++++ Source text ++++

Raised in Namibia, Helen previously worked within the tourism sector with world-renowned companies such as Wilderness Safaris. She has lived between America, the Canary Islands, and now London, where she lives and works with her husband for YZ.

A snapshot

Helen was an assistant lodge manager at Ongava Lodge for Wilderness Safaris, and a guest house manager at Galton House in Windhoek for Ultimate Safaris. During her time in the tourism industry in Namibia, she learned a lot about the important work that goes on behind the scenes to make a truly great safari.

Helen's biography

Helen was born in a small town called Grootfontein, which means ‘big fountain’ in Afrikaans. Located close to hot springs, it has the world’s largest underground lake too – Dragon’s Breath Cave! Helen grew up on a farm in the north. She has always been very adventurous – she loves being in nature and the bush is like her second home. She has travelled to the Rockies and to Canada, and also throughout Europe, but her favourite place in the world is obviously Namibia. Helen adores the raw, rugged beauty of the country and her Southern African neighbours, and she has been lucky to have visited South Africa, Botswana, Zambia, Zimbabwe, and Angola.

++++ Information given ++++

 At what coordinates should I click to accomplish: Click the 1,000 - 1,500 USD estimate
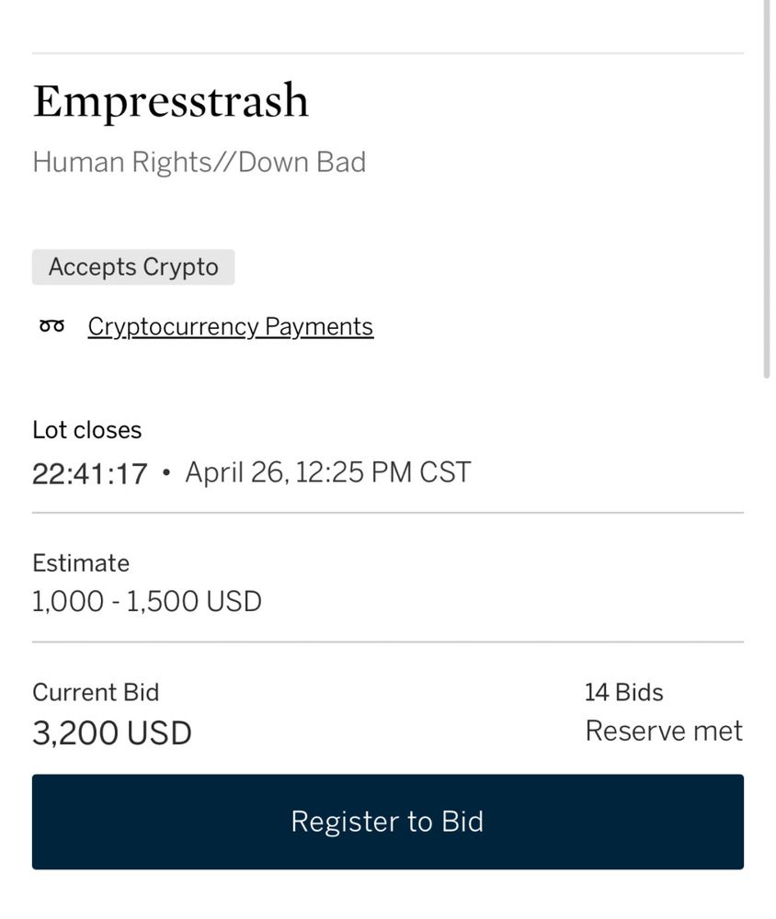click(147, 601)
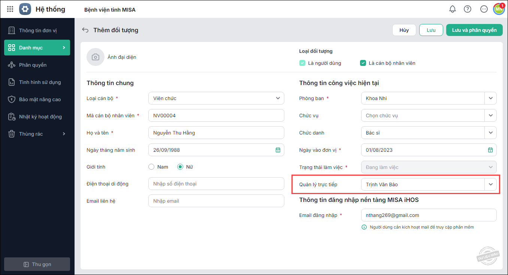This screenshot has height=275, width=508.
Task: Open calendar for Ngày tháng năm sinh
Action: pos(278,150)
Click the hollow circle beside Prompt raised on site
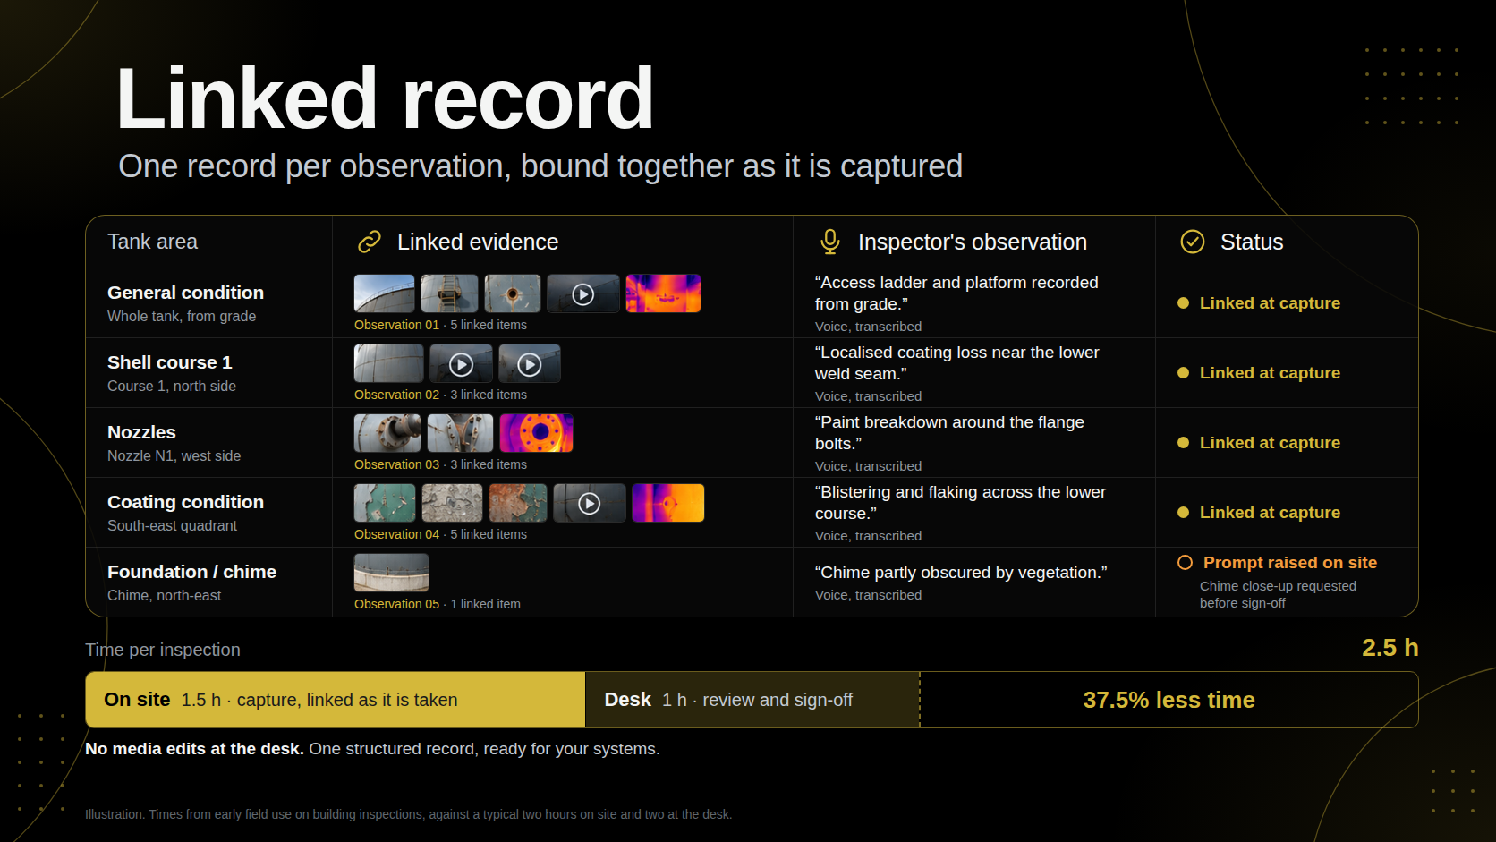 [1185, 563]
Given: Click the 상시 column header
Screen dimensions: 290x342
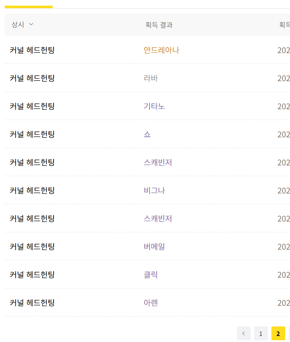Looking at the screenshot, I should pos(18,25).
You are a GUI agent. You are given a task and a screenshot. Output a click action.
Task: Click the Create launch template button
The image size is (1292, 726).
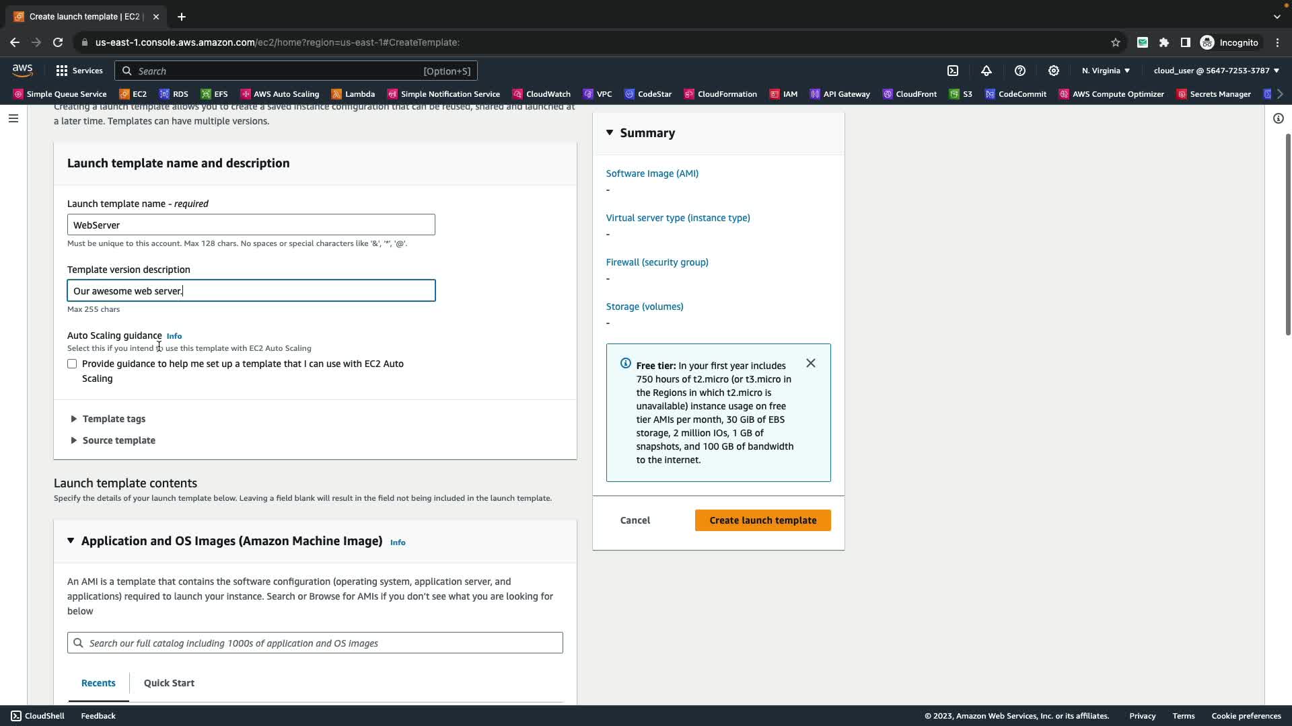pyautogui.click(x=762, y=520)
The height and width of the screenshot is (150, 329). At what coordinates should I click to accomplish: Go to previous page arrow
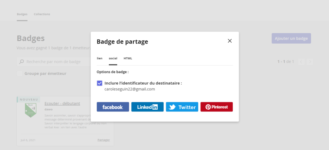click(301, 62)
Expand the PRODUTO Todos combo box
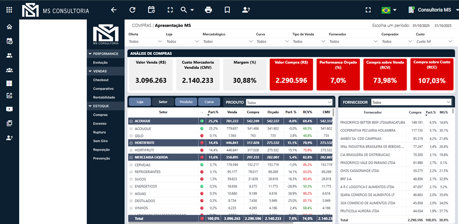Screen dimensions: 459x224 pyautogui.click(x=289, y=103)
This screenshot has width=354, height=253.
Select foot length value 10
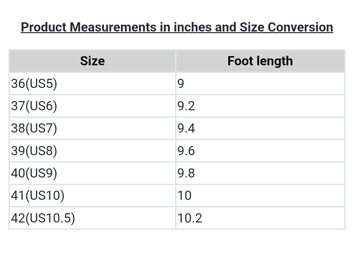pyautogui.click(x=185, y=196)
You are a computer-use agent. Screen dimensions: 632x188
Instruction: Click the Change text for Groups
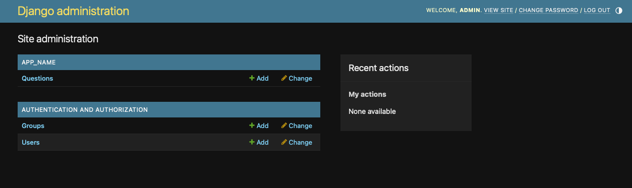click(301, 126)
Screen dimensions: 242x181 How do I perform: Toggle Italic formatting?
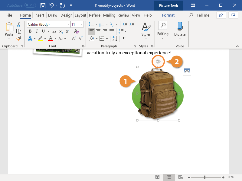(37, 31)
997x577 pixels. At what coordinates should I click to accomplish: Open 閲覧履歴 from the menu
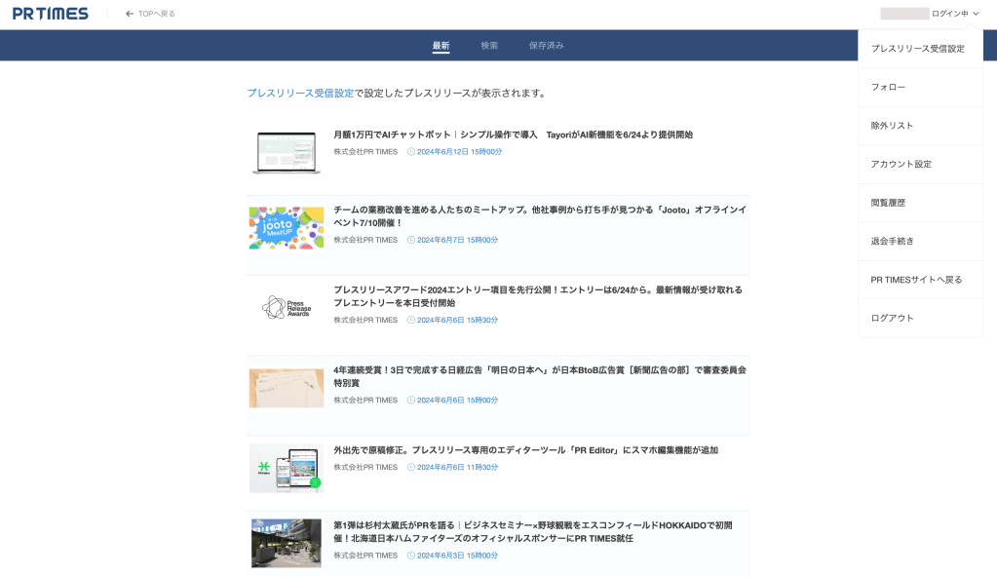(888, 203)
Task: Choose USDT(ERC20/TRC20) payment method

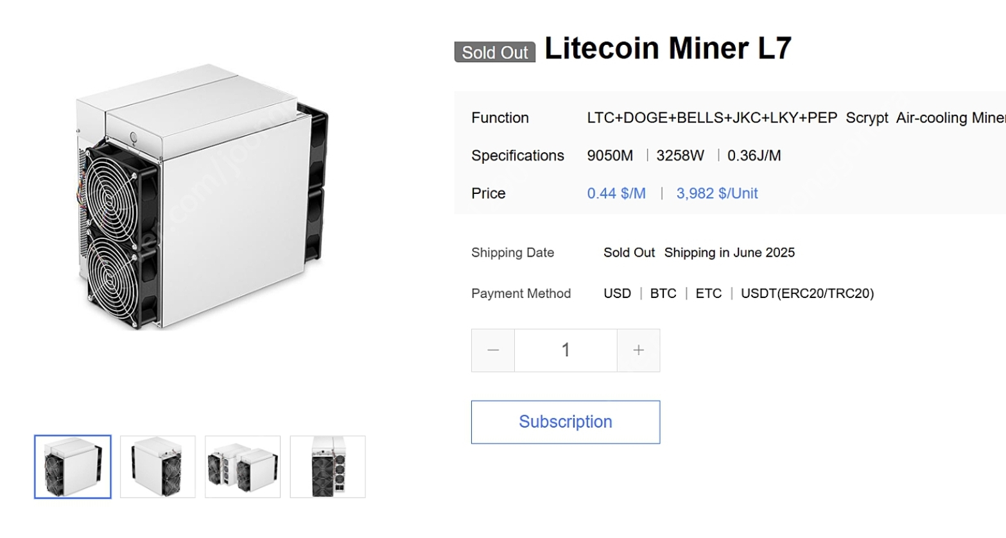Action: [807, 293]
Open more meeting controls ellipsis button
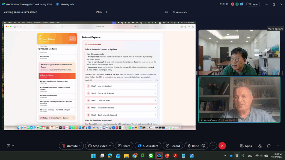 click(213, 146)
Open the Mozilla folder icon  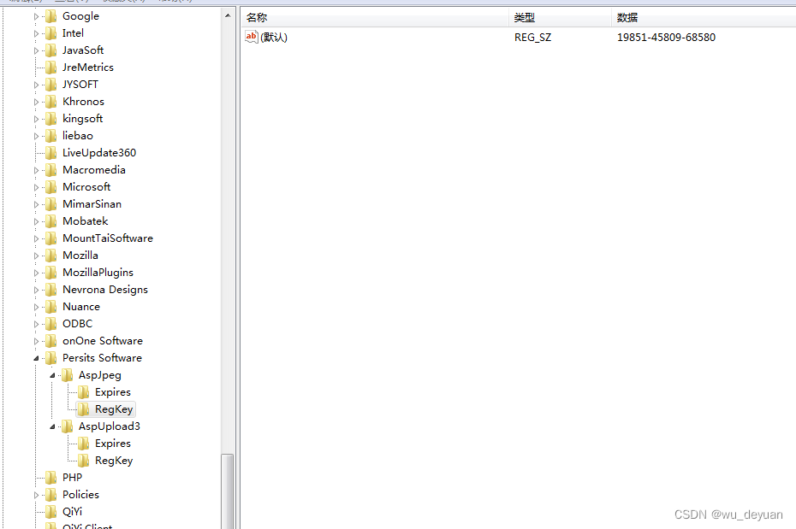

++++

# What you need to do
A) Render the records as a two-column CSV with the columns "request" and "answer", one row per request, each field quoted and its line breaks replaced by spaces, covering only the records starting with the line with "You are a computer-use" and going on through the line with "click(213, 146)". Leave the pictures out.
B) Write the next part of the biography of Helen, picking up after its final sentence.
The records are unrelated to the biography of Helen.

# Answers to each task
A)
request,answer
"You are a computer-use agent. Screen dimensions: 632x188 Instruction: Click the Change text for Groups","click(301, 126)"
"Screen dimensions: 242x181 How do I perform: Toggle Italic formatting?","(37, 31)"
"997x577 pixels. At what coordinates should I click to accomplish: Open 閲覧履歴 from the menu","(888, 203)"
"Task: Choose USDT(ERC20/TRC20) payment method","Action: [807, 293]"
"Open more meeting controls ellipsis button","click(213, 146)"

B)
Most memorable experience

My husband and I were staying at Namushasha River Lodge, which is situated in the north-east of Namibia by the Kwando River, bordering Botswana. One morning we took a river cruise with the local guide, who showed us how to make waterlily necklaces and hats. Traditionally the necklaces are for the ladies and the hats are for the men. In the afternoon we went out with the manager of the lodge for a sunset cruise. We found a massive herd of elephants that was standing close to the riverbank. The manager turned the boat engine off, and we started drifting towards the bank. The elephants moved towards us and eyed us suspiciously, but of course, there was one mischievous bull elephant lurking around the bush. As we drifted even closer, the bull elephant started approaching us; and because we were sitting fairly low in the boat, we were on the same level as the riverbank and staring straight at the bull’s feet. The boat drifted closer, the bull came closer, and by this time I could have reached out and tickled his feet (if I’d really wanted to). The bull started to move closer still, and by this time he was right on the edge of the bank trying to get into the river! It felt like he wanted to join us in the boat – he kept on moving his front leg, as if trying to say, ‘Hey you, come here!’ My courage finally broke and I almost ended up on the manager’s lap, which he didn’t like very much. He started the engine and he took us back to the lodge, leaving the mischievous bull to come to the realisation that he couldn’t join the cruise!